### WORK REQUEST
Write each entry down again precisely, skipping nothing.

### TASK INPUTS
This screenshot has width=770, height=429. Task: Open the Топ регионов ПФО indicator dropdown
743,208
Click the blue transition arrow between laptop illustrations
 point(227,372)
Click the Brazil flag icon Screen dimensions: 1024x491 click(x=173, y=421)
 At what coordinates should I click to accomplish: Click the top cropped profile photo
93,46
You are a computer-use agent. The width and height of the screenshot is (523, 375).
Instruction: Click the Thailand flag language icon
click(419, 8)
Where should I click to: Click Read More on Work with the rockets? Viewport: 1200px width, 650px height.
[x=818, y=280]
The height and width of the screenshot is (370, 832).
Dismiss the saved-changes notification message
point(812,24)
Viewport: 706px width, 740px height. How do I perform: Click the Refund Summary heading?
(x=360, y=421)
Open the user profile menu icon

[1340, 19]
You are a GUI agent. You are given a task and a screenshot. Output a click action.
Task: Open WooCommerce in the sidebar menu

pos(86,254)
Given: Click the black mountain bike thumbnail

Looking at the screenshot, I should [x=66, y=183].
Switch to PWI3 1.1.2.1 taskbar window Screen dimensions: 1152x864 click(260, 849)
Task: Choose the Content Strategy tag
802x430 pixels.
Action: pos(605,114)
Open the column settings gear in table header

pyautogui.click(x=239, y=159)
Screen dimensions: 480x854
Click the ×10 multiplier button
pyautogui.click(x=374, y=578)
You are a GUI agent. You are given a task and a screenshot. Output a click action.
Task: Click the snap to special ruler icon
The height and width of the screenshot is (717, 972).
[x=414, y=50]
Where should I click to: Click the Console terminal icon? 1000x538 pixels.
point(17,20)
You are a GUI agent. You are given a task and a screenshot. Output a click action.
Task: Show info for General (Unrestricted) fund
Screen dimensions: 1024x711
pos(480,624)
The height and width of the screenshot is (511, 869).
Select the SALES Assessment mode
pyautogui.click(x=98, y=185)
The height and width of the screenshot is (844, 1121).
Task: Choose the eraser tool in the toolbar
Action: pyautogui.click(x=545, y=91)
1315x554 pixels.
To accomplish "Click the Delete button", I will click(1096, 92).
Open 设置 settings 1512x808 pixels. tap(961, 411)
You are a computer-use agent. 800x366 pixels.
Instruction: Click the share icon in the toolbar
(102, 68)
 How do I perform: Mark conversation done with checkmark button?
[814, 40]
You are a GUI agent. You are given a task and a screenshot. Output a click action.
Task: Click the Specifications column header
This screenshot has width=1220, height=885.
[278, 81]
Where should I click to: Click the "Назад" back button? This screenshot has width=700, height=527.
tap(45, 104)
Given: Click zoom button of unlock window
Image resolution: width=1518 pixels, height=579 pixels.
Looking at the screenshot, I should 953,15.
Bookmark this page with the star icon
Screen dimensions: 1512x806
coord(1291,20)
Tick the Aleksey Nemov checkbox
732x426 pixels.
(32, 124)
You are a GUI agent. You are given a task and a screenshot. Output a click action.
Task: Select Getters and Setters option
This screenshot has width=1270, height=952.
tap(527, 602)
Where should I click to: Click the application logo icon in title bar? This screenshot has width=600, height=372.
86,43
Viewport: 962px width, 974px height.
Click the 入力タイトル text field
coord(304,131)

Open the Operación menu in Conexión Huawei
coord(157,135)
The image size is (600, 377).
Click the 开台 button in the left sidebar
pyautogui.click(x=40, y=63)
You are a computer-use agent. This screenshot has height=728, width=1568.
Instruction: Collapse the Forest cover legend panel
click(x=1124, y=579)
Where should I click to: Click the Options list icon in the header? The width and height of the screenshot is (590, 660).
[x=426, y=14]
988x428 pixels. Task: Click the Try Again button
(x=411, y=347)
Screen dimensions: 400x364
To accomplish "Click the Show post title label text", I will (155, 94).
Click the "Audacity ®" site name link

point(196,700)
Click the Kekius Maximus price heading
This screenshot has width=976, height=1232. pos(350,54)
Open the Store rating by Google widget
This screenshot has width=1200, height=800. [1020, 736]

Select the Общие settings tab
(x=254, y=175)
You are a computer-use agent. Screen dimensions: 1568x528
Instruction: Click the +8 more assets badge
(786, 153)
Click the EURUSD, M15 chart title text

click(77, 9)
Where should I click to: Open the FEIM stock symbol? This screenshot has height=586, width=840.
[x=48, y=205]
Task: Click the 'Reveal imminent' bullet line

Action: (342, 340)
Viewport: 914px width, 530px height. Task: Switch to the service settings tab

### EXERCISE RESULT
This screenshot has width=770, height=429. Task: Open the Топ регионов ПФО indicator dropdown
743,208
Click the blue transition arrow between laptop illustrations
 point(227,372)
Click the Brazil flag icon Screen dimensions: 1024x491 click(x=173, y=421)
 At what coordinates should I click to accomplish: Click the top cropped profile photo
93,46
You are a computer-use agent. The width and height of the screenshot is (523, 375).
Instruction: Click the Thailand flag language icon
click(419, 8)
Where should I click to: Click Read More on Work with the rockets? Viewport: 1200px width, 650px height.
[x=818, y=280]
The height and width of the screenshot is (370, 832).
Dismiss the saved-changes notification message
point(812,24)
Viewport: 706px width, 740px height. How do I perform: Click the Refund Summary heading?
(x=360, y=421)
Open the user profile menu icon

[1340, 19]
You are a GUI agent. You are given a task and a screenshot. Output a click action.
Task: Open WooCommerce in the sidebar menu

pos(86,254)
Given: Click the black mountain bike thumbnail

Looking at the screenshot, I should [x=66, y=183].
Switch to PWI3 1.1.2.1 taskbar window Screen dimensions: 1152x864 click(260, 849)
Task: Choose the Content Strategy tag
802x430 pixels.
Action: pos(605,114)
Open the column settings gear in table header

pyautogui.click(x=239, y=159)
Screen dimensions: 480x854
Click the ×10 multiplier button
pyautogui.click(x=374, y=578)
You are a GUI agent. You are given a task and a screenshot. Output a click action.
Task: Click the snap to special ruler icon
The height and width of the screenshot is (717, 972).
[x=414, y=50]
Where should I click to: Click the Console terminal icon? 1000x538 pixels.
point(17,20)
You are a GUI agent. You are given a task and a screenshot. Output a click action.
Task: Show info for General (Unrestricted) fund
Screen dimensions: 1024x711
pos(480,624)
The height and width of the screenshot is (511, 869).
Select the SALES Assessment mode
pyautogui.click(x=98, y=185)
The height and width of the screenshot is (844, 1121).
Task: Choose the eraser tool in the toolbar
Action: pyautogui.click(x=545, y=91)
1315x554 pixels.
To accomplish "Click the Delete button", I will click(1096, 92).
Open 设置 settings 1512x808 pixels. tap(961, 411)
You are a computer-use agent. 800x366 pixels.
Instruction: Click the share icon in the toolbar
(102, 68)
 How do I perform: Mark conversation done with checkmark button?
[814, 40]
You are a GUI agent. You are given a task and a screenshot. Output a click action.
Task: Click the Specifications column header
This screenshot has width=1220, height=885.
[278, 81]
Where should I click to: Click the "Назад" back button? This screenshot has width=700, height=527.
tap(45, 104)
Given: Click zoom button of unlock window
Image resolution: width=1518 pixels, height=579 pixels.
Looking at the screenshot, I should 953,15.
Bookmark this page with the star icon
Screen dimensions: 1512x806
coord(1291,20)
Tick the Aleksey Nemov checkbox
732x426 pixels.
(32, 124)
You are a GUI agent. You are given a task and a screenshot. Output a click action.
Task: Select Getters and Setters option
This screenshot has width=1270, height=952.
tap(527, 602)
Where should I click to: Click the application logo icon in title bar? This screenshot has width=600, height=372.
86,43
Viewport: 962px width, 974px height.
Click the 入力タイトル text field
coord(304,131)

Open the Operación menu in Conexión Huawei
coord(157,135)
The image size is (600, 377).
Click the 开台 button in the left sidebar
pyautogui.click(x=40, y=63)
You are a computer-use agent. This screenshot has height=728, width=1568.
Instruction: Collapse the Forest cover legend panel
click(x=1124, y=579)
Where should I click to: Click the Options list icon in the header? The width and height of the screenshot is (590, 660).
[x=426, y=14]
988x428 pixels. Task: Click the Try Again button
(x=411, y=347)
Screen dimensions: 400x364
To accomplish "Click the Show post title label text", I will (155, 94).
Click the "Audacity ®" site name link

point(196,700)
Click the Kekius Maximus price heading
This screenshot has width=976, height=1232. pos(350,54)
Open the Store rating by Google widget
This screenshot has width=1200, height=800. [1020, 736]

Select the Общие settings tab
(x=254, y=175)
You are a computer-use agent. Screen dimensions: 1568x528
Instruction: Click the +8 more assets badge
(786, 153)
Click the EURUSD, M15 chart title text

click(77, 9)
Where should I click to: Open the FEIM stock symbol? This screenshot has height=586, width=840.
[x=48, y=205]
Task: Click the 'Reveal imminent' bullet line

Action: (342, 340)
Viewport: 914px width, 530px height. Task: Switch to the service settings tab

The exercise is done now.